┌─ Records for the exercise
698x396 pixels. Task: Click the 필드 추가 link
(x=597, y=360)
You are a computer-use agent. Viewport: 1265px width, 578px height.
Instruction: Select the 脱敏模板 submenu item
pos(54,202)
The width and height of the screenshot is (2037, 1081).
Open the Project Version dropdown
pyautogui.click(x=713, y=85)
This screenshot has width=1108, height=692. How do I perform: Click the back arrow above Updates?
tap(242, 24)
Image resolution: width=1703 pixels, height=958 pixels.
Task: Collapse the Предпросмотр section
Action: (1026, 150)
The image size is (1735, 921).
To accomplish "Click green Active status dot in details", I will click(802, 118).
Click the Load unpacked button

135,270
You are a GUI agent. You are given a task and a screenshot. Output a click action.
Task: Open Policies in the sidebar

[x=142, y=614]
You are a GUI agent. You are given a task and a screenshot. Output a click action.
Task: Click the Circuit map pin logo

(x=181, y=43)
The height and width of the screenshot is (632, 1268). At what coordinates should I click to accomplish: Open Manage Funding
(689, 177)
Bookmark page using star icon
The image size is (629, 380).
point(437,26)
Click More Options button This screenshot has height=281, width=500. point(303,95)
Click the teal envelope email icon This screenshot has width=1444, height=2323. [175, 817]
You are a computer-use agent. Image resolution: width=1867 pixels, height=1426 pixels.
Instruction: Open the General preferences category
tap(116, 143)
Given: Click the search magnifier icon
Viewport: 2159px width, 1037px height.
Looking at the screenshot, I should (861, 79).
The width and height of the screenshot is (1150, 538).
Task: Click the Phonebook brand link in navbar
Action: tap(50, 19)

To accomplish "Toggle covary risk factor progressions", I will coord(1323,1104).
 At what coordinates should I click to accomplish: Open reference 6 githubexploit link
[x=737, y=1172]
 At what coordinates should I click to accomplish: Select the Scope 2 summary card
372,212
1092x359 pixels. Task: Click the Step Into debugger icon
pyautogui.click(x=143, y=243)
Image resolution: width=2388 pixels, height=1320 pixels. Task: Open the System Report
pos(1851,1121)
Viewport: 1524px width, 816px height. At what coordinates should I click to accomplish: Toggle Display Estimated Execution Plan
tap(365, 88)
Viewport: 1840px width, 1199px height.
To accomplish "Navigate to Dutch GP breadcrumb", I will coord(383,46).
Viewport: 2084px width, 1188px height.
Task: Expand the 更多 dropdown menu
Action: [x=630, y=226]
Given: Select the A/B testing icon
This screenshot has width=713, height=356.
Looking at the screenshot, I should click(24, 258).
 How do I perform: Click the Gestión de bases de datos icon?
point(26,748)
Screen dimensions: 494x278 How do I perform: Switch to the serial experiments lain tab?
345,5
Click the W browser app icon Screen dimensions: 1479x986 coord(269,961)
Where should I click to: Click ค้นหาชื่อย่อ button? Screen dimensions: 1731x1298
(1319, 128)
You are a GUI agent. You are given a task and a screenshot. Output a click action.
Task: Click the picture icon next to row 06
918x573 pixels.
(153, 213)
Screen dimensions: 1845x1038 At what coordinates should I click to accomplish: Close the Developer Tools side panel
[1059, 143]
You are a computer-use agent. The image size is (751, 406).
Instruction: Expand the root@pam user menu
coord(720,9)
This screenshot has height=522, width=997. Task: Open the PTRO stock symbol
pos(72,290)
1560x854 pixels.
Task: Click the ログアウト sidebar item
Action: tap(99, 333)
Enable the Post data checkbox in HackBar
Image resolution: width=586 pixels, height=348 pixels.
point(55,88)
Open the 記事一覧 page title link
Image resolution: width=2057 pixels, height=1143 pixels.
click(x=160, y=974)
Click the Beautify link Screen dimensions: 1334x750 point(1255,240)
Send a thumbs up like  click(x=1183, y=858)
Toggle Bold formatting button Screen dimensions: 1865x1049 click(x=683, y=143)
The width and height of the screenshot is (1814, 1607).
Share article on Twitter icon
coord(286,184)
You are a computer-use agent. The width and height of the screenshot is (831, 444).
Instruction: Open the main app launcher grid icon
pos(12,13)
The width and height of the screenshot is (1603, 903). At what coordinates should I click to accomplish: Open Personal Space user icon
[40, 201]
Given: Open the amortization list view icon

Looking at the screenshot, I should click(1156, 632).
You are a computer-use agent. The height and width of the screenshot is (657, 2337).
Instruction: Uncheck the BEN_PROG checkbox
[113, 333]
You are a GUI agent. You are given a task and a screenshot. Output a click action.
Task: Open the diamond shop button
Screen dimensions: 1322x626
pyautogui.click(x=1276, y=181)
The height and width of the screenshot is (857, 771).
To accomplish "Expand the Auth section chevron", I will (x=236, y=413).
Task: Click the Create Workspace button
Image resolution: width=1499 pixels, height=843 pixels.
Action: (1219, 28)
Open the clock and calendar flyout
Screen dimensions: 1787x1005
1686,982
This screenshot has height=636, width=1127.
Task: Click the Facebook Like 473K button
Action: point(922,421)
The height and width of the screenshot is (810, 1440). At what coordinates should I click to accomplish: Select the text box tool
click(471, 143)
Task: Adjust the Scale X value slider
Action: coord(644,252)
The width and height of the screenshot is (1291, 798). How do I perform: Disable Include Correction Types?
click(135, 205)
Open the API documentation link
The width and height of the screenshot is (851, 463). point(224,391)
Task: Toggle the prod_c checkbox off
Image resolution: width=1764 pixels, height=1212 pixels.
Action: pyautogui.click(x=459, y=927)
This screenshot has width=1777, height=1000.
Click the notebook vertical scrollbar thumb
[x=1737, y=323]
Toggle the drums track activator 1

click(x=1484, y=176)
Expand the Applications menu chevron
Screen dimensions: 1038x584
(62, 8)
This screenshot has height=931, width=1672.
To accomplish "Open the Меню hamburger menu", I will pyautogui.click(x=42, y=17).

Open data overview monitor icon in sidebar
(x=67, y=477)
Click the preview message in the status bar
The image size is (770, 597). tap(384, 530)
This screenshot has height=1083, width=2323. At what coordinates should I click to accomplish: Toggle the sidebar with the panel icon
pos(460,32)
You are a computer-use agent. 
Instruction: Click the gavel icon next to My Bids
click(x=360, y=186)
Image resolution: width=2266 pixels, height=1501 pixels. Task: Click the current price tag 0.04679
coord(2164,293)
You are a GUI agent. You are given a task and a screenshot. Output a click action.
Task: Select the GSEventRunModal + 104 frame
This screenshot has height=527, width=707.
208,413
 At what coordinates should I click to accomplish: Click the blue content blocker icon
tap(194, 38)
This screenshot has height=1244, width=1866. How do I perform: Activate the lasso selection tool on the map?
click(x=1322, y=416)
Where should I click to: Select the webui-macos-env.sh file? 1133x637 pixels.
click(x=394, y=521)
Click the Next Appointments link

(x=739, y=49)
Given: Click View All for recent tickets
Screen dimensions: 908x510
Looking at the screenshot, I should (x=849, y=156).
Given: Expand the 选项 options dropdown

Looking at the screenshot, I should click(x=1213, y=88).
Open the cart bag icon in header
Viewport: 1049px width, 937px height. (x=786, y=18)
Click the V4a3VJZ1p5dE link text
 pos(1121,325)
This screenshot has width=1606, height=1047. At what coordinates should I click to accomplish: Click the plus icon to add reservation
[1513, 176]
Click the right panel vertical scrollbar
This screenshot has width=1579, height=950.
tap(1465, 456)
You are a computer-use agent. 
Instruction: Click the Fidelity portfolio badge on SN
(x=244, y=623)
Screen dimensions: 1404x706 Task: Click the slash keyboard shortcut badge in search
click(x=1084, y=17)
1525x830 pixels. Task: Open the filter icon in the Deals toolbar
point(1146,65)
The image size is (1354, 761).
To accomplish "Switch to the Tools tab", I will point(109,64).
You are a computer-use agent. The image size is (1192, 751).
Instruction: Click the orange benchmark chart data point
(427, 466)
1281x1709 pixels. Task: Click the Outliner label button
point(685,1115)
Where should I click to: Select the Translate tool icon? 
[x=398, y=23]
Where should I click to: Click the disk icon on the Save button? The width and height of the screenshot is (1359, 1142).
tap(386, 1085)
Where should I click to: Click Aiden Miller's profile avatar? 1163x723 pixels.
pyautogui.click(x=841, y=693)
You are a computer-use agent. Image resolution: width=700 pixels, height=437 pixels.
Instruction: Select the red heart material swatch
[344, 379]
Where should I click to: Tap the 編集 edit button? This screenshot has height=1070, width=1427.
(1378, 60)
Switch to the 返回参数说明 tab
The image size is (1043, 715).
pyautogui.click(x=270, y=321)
└─
* **Try it**
Copy, exactly and only, the lines above that begin with the one containing "Task: Open the diamond shop button" and finish with the one containing "Task: Click the Create Workspace button".

* **Exercise answer**
Task: Open the diamond shop button
Screen dimensions: 1322x626
pyautogui.click(x=1276, y=181)
The height and width of the screenshot is (857, 771).
To accomplish "Expand the Auth section chevron", I will (x=236, y=413).
Task: Click the Create Workspace button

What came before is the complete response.